My mother has no gravestone. Gravestones, like funerals are for the living. Or for the dying, a re-assurance that somehow, once gone, we will be remembered by a physical marker, something solid and tangible. I really don’t know what mum would have thought about a memorial. When death calls, we forget to ask. I am sure though that she wanted to be remembered. That seems fundamental to being human, a consequence of loving and being loved, and our capacity to feel loss so profoundly.
She is remembered, not just by me and the immediate family, but by so many others whose lives she touched, in small, kind ways. I have come to understand how important small things are. Thank you mum.
Remembering: perhaps this is the best memorial of all.
Welcome to my artist-in-home-residence virtual space. Doing a non-residency feels a bit weird, but these are unsual times that call for flexible, creative thinking and new approaches. Instead of being located in a gallery, I like so many others, am working from home, doing the same hours that I would have done in the gallery. With no gallery goers to stop by for a chat, I already find myself musing about various things that this projects evokes. Perhaps I’ll blog about some. I’m not sure right now. Who knows how this will unfold?

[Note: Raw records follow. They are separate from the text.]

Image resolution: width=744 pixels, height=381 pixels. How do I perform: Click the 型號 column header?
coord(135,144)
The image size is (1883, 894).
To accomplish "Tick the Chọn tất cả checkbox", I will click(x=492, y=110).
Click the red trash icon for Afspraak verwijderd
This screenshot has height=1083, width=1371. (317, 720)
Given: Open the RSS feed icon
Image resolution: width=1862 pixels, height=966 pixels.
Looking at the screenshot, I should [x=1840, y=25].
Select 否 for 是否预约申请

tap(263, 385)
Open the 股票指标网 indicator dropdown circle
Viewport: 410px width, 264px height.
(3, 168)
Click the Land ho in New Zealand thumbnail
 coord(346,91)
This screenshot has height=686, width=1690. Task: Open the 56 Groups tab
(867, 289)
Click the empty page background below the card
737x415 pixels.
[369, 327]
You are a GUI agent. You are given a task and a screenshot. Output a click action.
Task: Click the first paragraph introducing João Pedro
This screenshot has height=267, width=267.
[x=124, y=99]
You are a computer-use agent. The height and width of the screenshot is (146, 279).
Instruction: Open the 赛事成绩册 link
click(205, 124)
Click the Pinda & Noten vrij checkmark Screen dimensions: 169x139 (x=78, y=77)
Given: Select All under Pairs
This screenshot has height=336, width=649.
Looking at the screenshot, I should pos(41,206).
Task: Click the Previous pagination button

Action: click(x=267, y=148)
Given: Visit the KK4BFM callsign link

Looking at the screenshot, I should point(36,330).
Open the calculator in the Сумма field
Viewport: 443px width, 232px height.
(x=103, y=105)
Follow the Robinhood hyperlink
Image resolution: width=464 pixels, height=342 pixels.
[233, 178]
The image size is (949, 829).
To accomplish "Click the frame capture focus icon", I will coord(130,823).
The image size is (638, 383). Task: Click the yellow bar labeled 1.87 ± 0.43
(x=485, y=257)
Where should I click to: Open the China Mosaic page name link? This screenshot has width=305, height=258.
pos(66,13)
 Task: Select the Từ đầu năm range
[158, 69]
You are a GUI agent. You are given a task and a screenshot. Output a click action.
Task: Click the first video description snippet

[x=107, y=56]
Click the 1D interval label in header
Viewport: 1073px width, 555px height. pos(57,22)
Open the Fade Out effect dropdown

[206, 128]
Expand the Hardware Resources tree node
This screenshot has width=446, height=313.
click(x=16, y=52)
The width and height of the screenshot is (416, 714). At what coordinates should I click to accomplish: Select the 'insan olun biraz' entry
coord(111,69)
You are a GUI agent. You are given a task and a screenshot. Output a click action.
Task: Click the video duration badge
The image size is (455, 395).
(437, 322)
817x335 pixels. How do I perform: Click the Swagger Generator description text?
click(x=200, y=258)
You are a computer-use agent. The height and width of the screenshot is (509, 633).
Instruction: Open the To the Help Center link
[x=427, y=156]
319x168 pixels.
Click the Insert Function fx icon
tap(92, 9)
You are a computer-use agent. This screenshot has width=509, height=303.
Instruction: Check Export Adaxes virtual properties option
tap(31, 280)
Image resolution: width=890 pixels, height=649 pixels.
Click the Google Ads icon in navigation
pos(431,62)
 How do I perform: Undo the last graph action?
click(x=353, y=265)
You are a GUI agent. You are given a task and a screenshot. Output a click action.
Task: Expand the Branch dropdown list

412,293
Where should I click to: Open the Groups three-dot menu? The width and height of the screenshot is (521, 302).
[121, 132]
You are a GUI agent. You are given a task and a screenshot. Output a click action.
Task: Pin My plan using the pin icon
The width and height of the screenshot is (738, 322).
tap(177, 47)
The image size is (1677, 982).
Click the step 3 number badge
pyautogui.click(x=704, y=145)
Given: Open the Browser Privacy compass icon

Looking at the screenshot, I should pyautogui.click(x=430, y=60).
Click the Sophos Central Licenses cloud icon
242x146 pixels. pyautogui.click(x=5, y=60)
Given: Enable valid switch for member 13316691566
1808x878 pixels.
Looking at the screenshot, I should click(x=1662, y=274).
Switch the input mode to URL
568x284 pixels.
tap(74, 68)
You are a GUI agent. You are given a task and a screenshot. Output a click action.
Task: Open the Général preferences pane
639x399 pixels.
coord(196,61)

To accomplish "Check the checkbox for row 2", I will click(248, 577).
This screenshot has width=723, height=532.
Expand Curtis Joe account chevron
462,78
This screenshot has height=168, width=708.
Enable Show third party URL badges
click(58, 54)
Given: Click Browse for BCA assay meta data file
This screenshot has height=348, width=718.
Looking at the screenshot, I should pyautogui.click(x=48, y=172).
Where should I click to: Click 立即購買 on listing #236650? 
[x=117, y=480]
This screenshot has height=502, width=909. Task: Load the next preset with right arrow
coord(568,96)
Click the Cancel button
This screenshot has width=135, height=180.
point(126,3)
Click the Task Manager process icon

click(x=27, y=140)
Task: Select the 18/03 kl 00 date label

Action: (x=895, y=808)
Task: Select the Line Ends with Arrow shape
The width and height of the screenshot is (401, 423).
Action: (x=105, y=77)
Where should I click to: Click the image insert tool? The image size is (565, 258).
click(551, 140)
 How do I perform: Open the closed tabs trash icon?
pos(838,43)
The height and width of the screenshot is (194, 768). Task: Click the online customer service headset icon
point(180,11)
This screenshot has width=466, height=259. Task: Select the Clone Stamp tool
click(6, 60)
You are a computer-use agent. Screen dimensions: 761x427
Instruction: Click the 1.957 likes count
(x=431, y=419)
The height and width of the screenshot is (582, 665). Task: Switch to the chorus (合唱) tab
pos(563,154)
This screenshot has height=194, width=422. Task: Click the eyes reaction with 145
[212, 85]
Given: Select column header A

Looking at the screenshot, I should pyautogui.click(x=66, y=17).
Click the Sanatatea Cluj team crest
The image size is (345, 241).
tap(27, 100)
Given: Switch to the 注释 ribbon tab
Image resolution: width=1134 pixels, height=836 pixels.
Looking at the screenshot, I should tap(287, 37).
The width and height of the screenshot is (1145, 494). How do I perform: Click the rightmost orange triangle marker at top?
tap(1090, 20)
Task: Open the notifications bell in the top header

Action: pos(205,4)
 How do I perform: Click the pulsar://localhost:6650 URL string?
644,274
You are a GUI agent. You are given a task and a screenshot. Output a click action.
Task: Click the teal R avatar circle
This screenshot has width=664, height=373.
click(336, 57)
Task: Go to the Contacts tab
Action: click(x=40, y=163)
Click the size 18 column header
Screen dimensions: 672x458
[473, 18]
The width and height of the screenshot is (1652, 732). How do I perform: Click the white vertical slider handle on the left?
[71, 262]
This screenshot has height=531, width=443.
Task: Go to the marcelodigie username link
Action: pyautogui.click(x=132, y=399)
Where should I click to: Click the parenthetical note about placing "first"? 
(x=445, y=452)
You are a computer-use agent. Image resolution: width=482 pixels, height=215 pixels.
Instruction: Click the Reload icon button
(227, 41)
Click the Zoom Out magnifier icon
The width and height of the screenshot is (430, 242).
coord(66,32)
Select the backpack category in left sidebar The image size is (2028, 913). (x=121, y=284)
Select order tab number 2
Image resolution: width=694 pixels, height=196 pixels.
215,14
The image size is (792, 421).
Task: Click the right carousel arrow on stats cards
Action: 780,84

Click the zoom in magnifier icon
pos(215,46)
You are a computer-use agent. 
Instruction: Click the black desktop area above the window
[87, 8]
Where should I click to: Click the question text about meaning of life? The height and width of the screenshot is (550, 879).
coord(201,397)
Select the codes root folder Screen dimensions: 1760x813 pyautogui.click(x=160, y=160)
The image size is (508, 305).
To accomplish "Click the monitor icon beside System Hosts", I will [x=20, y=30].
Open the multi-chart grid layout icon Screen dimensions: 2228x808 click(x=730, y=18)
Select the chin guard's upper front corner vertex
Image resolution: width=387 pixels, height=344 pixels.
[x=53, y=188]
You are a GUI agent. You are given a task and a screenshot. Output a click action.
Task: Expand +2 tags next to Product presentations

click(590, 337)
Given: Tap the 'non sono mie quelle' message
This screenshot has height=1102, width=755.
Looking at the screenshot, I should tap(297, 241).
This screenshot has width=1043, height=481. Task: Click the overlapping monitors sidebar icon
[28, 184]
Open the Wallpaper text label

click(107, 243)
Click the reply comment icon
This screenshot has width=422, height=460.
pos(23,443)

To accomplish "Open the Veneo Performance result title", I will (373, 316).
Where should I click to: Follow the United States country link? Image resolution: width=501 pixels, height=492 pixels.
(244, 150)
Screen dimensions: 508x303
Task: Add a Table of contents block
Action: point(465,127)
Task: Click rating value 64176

Anyway the actual theme remains the same. The story of a mother, my mother, as told by a daugther through her art. Like all personal stories, this one has wider meanings and relevance, otherwise why share it? It is a window to a period in Australia when there were massive changes in the way women led their lives, the roles that they undertook, and way they were portrayed. My mother’s story encapsulates this broader historical context.
In undertaking this creative project, I cannot escape my own context, the most obvious being the Covid-19 lockdown. Perhaps the distress and angst of this will come out in some of my work. Who can tell? There will surely be some light relief too, as mum had a lively sophisticated sense of humour. I still laugh inside when I think of the some of the jokes and funny moments we shared.
Certainly the way in which I concieved this has altered. No panels suspended from the ceilings for one thing, and no gallery exhibition on the Mother’s Day weekend. How exactly do you role out a virtual exhibition? Do the materials I planned to use lend themselves to being viewed on a screen? How do I link together individual posts? Is that necessary? I have no idea.
I did have an idea about mystery and puzzles. It was forming up even before the virus. Mum loved puzzles and solving problems. I wanted to incorporate that in the exhibition. So now each post will be a piece of the puzzle of her life, with clues, some obscure, some there for all to see. So here goes. I’m determined to find a way to keep going in these disruptive, uncertain circumstances.